= Schmidt coupling =

Type of coupling

Schmidt Coupling made and animated in OnShape

A Schmidt coupling is a type of coupling designed to accommodate large radial displacement between two shafts. Consisting of an arrangement of links and discs—three discs rotating in unison, interconnected in series by three or more links between each pair of discs—a Schmidt coupling can adapt to very wide variations in radial displacement while running under load. Couplings can be made to allow radial displacement greater than twice the radius of the discs.

== History ==
In 1960, NASA commissioned Richard Schmidt of Madison, Alabama, to develop a propulsion system for rockets in zero-gravity environments. One of the solutions suggested was a system of rotating discs with mass points positioned along their circumferences. To power these discs, Schmidt used rotating slider cranks similar to those used to transfer power to the wheels of a steam locomotive.

Similar disc-and-link arrangement had been known to German engineers for some time, but engineers could not make the theory work in practice because they erroneously assumed the center disc would require its own bearing. Schmidt found that the center disc could in fact assume its own center of rotation.

Schmidt further refined the design, creating a coupling system that guarantees a completely true angle of rotation at all times. Additionally, Schmidt's design eliminates the generation of net external forces, as its pushing and pulling forces alternate and overlap in a sinusoidal pattern.

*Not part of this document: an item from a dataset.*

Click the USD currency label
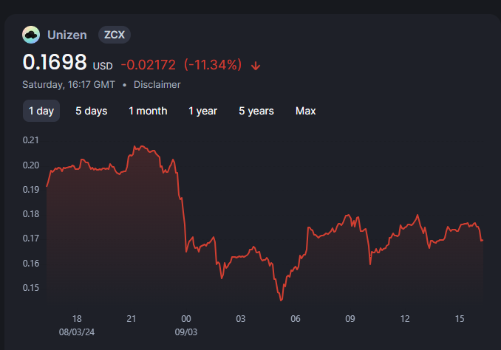The image size is (501, 350). 103,66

In May 1963, Schmidt applied for a patent for his “coupling for precise angular transmission of rotational motion” at the Munich, Germany, patent office. The company SCHMIDT-KUPPLUNG GmbH was established in 1965 by Richard Schmidt and Walter Haarmann to sell the soon-to-be-patented Schmidt coupling. The patent for the Schmidt coupling, as it came to be known, was granted in February 1967. Schmidt couplings entered the United States coupling market place in 1984 when Zero-Max, Inc. acquired Schmidt Couplings, Inc. SCHMIDT-KUPPLUNG GmbH has entered the Indian market through their channel partner M/s. RSV Industries Private Limited located in Mumbai, India.

== Operation ==
In operation, all three discs of a Schmidt coupling rotate with equal velocity. The bearing-mounted connections of links to discs are spaced 120° apart on same-diameter pitch circles. The distance between the shafts can be varied steplessly between the minimum value and a maximum of twice the length of the links. While the coupling is undulating, there is no phase shift between shafts.

The constant-velocity relationship between input and output shafts joined by a Schmidt coupling is unaffected by changes in radial displacement. This relationship is similarly unaffected by initial radial reaction forces which could otherwise imbalance the system.

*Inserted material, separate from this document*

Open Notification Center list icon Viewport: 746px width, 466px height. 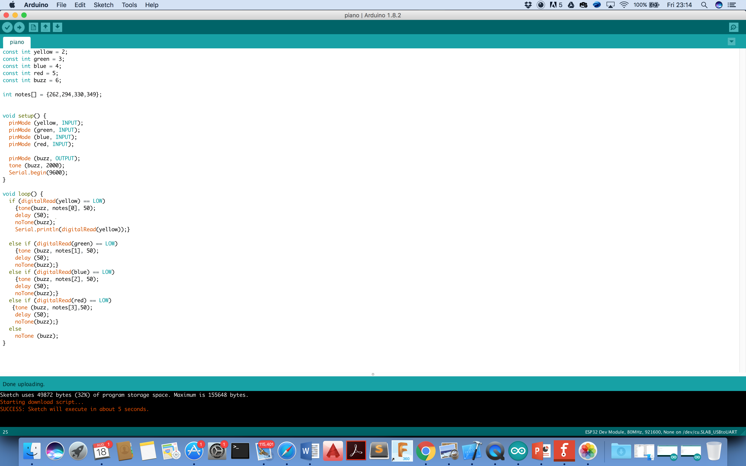[732, 5]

Schmidt couplings maintain constant velocity between the input and output shafts while the shafts undergo radial shifts in their relative positions.

If a Schmidt coupling is operating at high speed the shafts must never become close to co-linear; when co-linear the lateral position of the middle disc is no longer fixed and it is free to oscillate around the shafts, causing extreme vibration in some situations.

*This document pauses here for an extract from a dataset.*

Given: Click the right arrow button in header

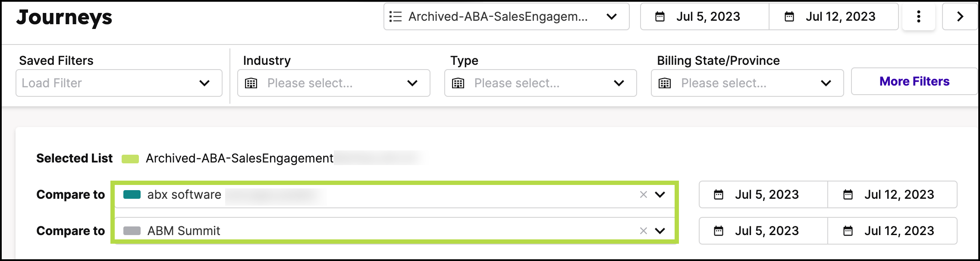Looking at the screenshot, I should click(960, 17).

== Schmidt coupling types ==
Schmidt couplings have been refined to come in several coupling designs, including the following:

Offset Couplings: Schmidt couplings which transmit constant angular velocity and torque in a wide range of parallel shaft misalignment.

Semi flex Couplings: Semiflex coupling is a torsionally stiff and restoring-force-free precision coupling. In addition to the compensation of axial and angular displacements, it provides high radial displacement capacity together with compact design

Inline Couplings: Schmidt couplings which accommodate small parallel shaft misalignment at constant angular velocity.

Control flex Couplings: Control flex is a precision coupling designed to meet the mechanical and metrological requirements of encoders. Through its unique function element, the compact shaft encoder coupling combines extremely low restoring force and low stress on the encoder bearings with constant angle-synchronous transmission of the rotary movement

5D Couplings: Schmidt couplings which provide parallel shaft misalignment and a ±5° angular misalignment with moderate axial shaft displacement capabilities.